Our responsible approach to building guardrails for generative AI
Google Blog, October 12, 2023
For more than two decades, Google has been at the forefront of leveraging machine learning and artificial intelligence to enhance the functionality and convenience of its products. AI has played a pivotal role in making Google services more user-friendly, from Smart Compose in Gmail to efficient route recommendations in Google Maps. Moreover, AI has enabled Google to contribute to global challenges, such as advancements in medicine and innovative strategies for addressing climate change.

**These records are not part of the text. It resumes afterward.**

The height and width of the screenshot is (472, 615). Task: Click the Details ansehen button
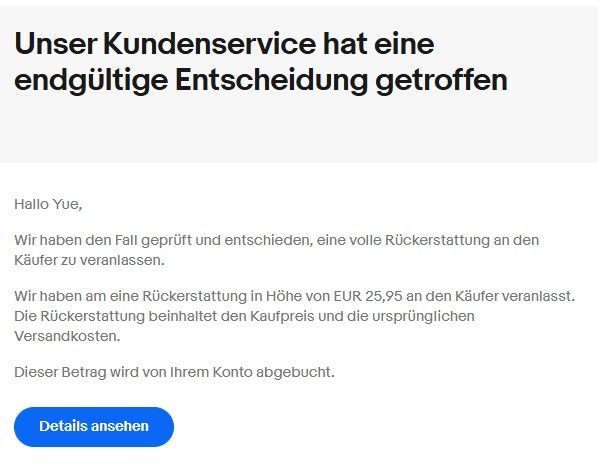(x=94, y=426)
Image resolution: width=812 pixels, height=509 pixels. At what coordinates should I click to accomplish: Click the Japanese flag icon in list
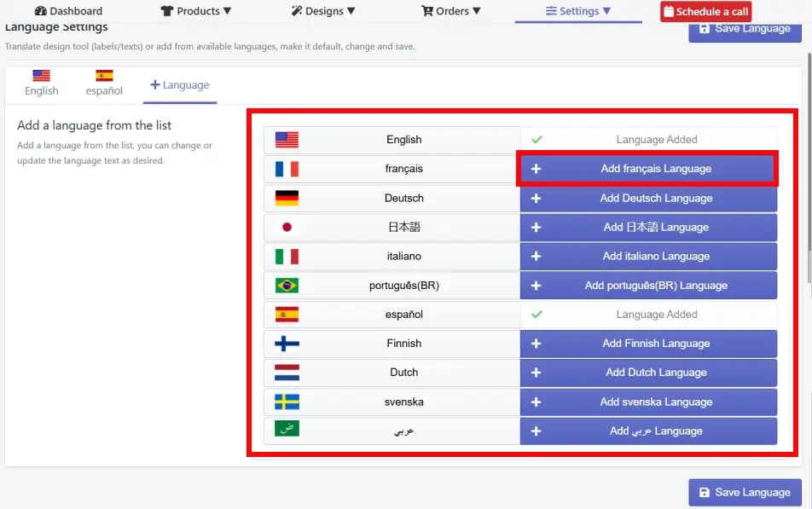pos(287,227)
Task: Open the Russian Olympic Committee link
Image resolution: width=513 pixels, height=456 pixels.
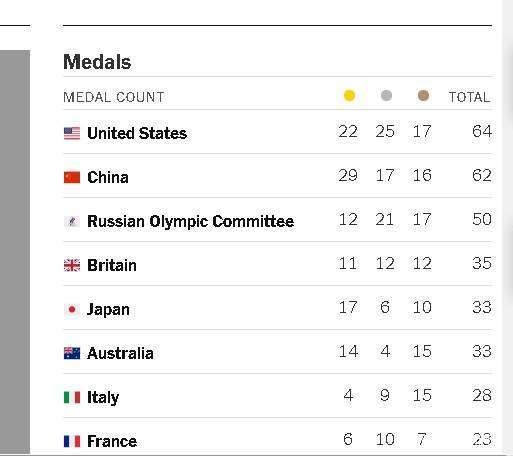Action: (191, 221)
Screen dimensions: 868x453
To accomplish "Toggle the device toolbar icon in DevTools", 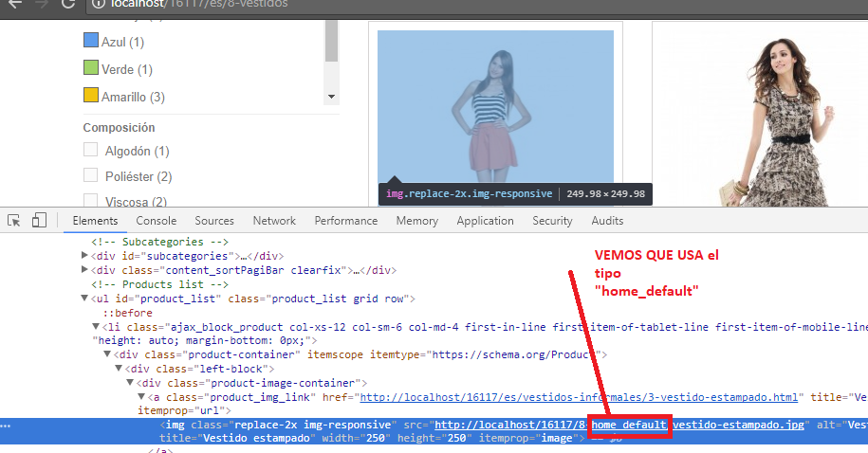I will 39,221.
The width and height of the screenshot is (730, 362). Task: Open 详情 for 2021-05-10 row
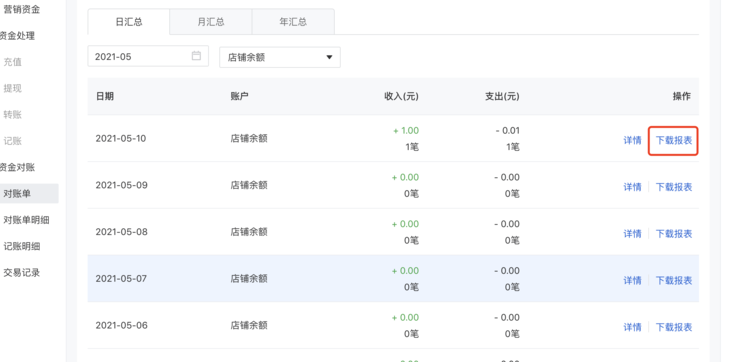pos(632,140)
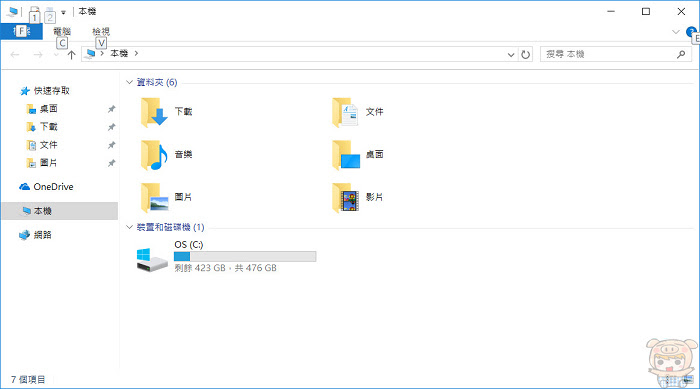Viewport: 700px width, 389px height.
Task: Click the OS (C:) storage usage bar
Action: click(x=245, y=256)
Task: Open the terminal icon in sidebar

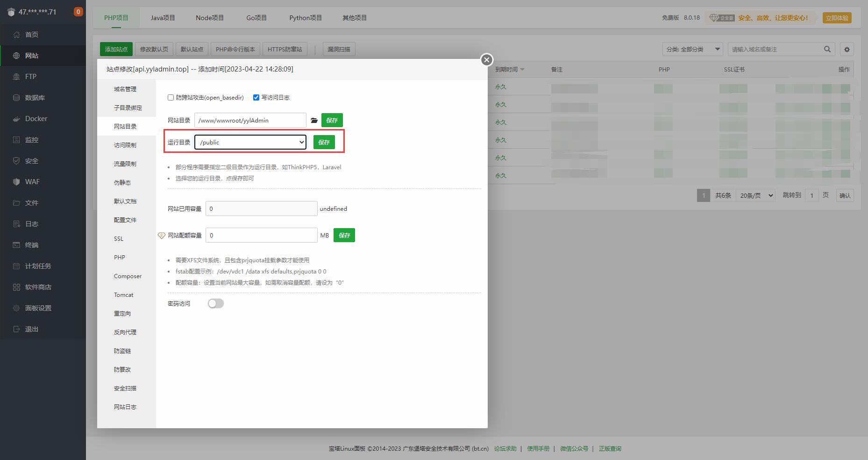Action: click(16, 245)
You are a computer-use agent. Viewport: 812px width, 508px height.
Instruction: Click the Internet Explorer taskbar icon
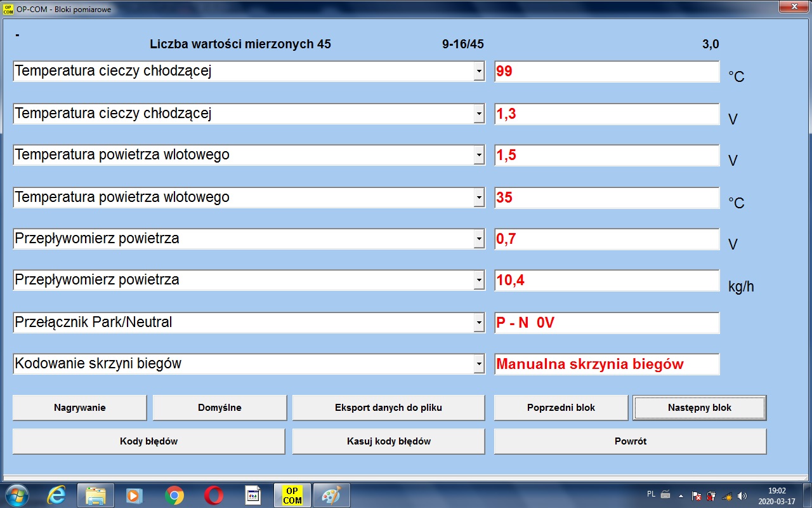tap(56, 495)
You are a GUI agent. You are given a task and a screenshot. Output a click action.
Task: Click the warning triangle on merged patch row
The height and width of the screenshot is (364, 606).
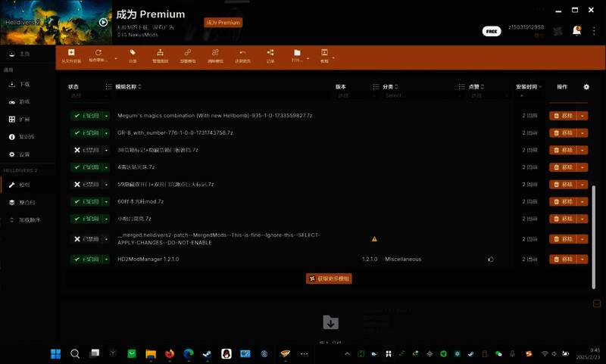click(374, 239)
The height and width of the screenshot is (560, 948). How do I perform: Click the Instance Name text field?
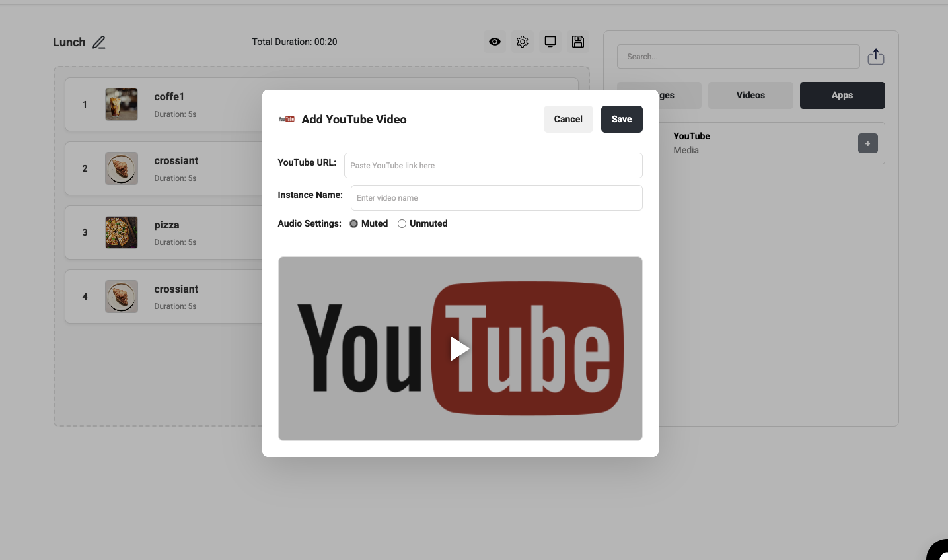tap(496, 198)
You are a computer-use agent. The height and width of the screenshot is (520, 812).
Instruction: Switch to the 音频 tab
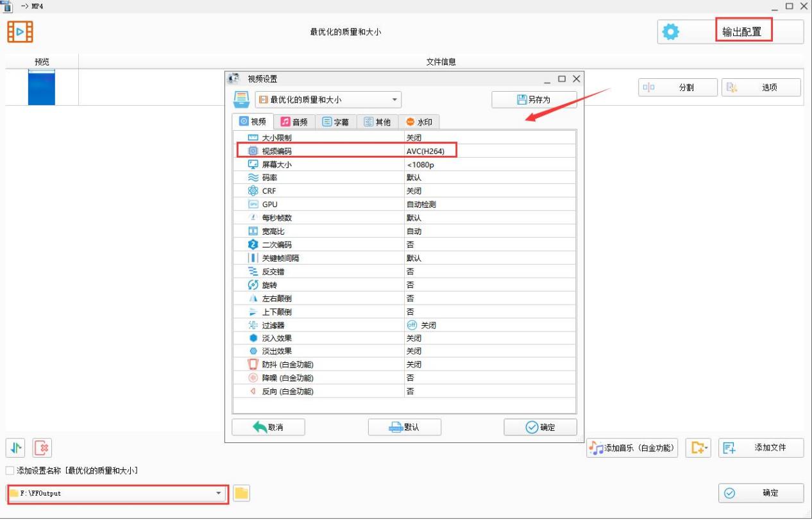[x=294, y=122]
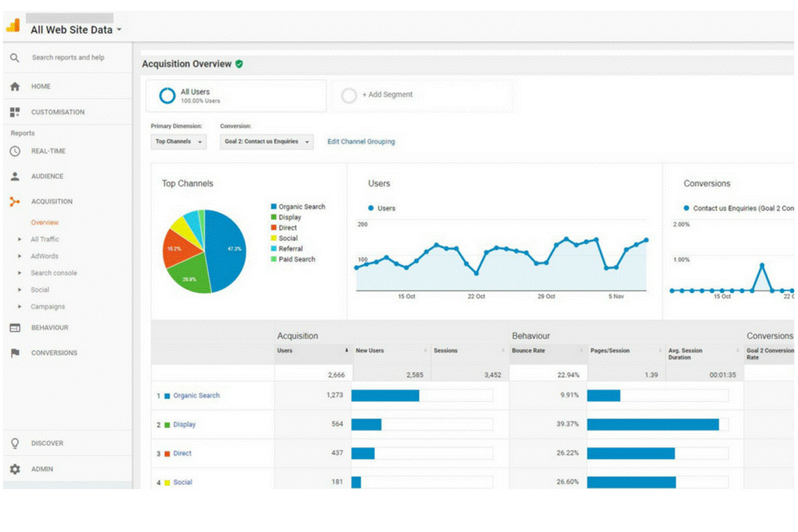The height and width of the screenshot is (532, 798).
Task: Click the Organic Search channel link
Action: click(x=196, y=396)
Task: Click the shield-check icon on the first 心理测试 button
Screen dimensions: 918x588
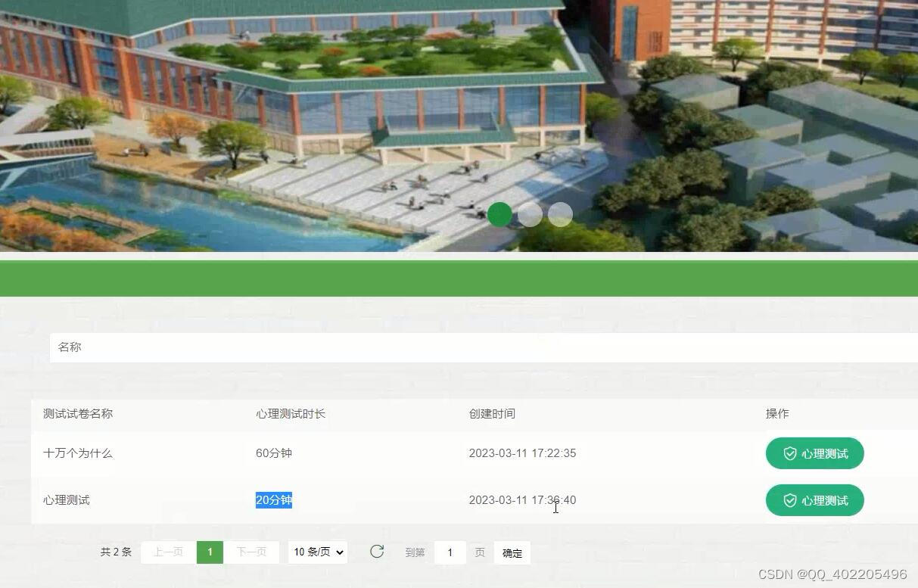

As Google continues to integrate AI, including generative AI, into an expanding array of its products, it recognizes the critical importance of striking a balance between innovation and responsibility.
A fundamental aspect of Google’s approach to responsible AI integration is its proactive stance toward identifying and mitigating safety and security risks, particularly those posed by AI-generated content. To achieve this, Google is taking concrete steps to embed protective measures within its generative AI features. These measures align with Google’s established AI Principles and encompass several key facets: Bias Mitigation, Rigorous Testing, and Policy Implementation.
Google’s commitment to AI safety and security is multifaceted, encompassing proactive risk mitigation, comprehensive policies, and robust testing procedures. By embedding these principles into their AI initiatives, Google strives to maintain responsible innovation, promote transparency, and collaborate with diverse stakeholders to shape the future of AI in a secure and ethical manner. As AI technology continues to evolve, Google remains dedicated to harnessing its potential while addressing the associated challenges and risks to ensure a safer and more responsible AI ecosystem.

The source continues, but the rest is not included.